Westinghouse Electric Corporation is further ordered to pay the statutory funeral expense allowance of $750.00 and to reimburse Samuel J. Goldstein, attorney for the claimant, for costs as follows:

Dr. Robert S. Gordon............... $250.00
Dr. R. M. Brissie.................... 250.00
Dr. Alexander M. Minno............. 225.00
Dr. Richard H. Gadsden............. 325.00
Dr. Cyril H. Wecht.................. 600.00
Dr. John A. Jupin.................. 350.00
Sara Fundenberg, court reporter..... 304.00
Edward G. Bittner, witness fee....... 5.00
William Howard Shea, witness fee .... 5.00
One-half the cost of deposition expense at Charleston, South Carolina, as per order of referee dated 4/15/77 ..... 235.91





Dissenting Opinion

Dissenting Opinion by

Judge Menoer :

I respectfully dissent.

As I read this record, the autopsy report, and the referee’s findings of fact, I can only conclude that the claimant met his death after drinking himself into a stupor and then indulging in an overdose of depres*157sant drugs. His condition was such that the referee found that “taking into consideration the decedent’s blood alcohol level of .322 or higher, and impairment of his intellectual reasoning, sensory perception and motor coordination he would not have been able to form a conscious, deliberate, intellectually reasoned intent to commit suicide....”

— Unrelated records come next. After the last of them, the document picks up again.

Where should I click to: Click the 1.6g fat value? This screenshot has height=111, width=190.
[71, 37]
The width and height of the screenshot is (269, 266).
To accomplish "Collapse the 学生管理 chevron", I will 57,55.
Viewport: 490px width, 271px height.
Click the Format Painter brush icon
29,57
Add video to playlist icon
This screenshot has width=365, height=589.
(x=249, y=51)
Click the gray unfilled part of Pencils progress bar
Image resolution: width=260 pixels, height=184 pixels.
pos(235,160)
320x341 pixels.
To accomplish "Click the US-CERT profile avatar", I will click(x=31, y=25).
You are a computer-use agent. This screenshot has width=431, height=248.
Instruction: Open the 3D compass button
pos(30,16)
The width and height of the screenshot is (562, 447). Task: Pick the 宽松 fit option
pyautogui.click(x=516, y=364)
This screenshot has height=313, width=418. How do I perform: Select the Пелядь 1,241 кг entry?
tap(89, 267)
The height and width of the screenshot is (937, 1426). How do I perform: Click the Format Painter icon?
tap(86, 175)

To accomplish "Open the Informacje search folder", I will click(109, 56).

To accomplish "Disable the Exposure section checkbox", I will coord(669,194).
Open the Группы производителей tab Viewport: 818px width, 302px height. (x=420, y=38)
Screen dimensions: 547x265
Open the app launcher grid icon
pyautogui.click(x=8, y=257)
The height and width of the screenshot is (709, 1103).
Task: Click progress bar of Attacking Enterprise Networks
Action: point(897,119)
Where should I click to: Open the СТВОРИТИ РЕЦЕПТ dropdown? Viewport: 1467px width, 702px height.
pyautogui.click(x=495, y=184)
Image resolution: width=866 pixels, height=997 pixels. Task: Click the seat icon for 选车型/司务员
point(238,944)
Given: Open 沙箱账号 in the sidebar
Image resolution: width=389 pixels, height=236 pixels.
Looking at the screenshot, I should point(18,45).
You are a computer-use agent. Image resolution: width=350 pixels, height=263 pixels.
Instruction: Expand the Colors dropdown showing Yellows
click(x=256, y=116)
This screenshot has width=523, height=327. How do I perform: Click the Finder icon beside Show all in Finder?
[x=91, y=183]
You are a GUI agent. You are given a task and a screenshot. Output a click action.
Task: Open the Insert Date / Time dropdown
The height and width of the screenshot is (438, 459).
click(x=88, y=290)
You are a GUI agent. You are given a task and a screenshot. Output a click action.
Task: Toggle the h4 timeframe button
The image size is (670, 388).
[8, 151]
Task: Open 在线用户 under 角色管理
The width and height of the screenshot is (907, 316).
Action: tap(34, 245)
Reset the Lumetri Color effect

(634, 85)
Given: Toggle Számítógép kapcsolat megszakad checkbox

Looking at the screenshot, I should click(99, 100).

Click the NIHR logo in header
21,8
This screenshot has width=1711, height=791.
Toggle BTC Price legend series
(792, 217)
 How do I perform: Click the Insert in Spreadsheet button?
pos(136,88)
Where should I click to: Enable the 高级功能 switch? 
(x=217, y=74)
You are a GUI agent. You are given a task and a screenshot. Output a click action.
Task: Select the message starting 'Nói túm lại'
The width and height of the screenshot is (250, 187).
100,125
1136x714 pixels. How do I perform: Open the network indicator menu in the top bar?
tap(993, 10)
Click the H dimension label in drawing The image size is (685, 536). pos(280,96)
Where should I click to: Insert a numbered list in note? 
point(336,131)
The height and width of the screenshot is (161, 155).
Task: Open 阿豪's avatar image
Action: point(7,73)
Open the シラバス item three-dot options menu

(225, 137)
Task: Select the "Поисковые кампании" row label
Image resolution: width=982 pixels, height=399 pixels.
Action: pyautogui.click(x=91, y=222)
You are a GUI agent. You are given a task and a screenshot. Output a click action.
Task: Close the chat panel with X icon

I do not believe that an acutely intoxicated or self-drugged person can be considered to be “actually engaged” in the furtherance of the business or affairs of his employer. Therefore, I do not believe that this claimant’s death arose in the course of his employment within the meaning of Section 301(c) (1) of The Pennsylvania Workmen’s Compensation Act, Act of June 2, 1915, P.L. 736, as amended, 77 P.S. §411(1). Further, the claimant’s death here was simply not related to his employment and benefits should be denied.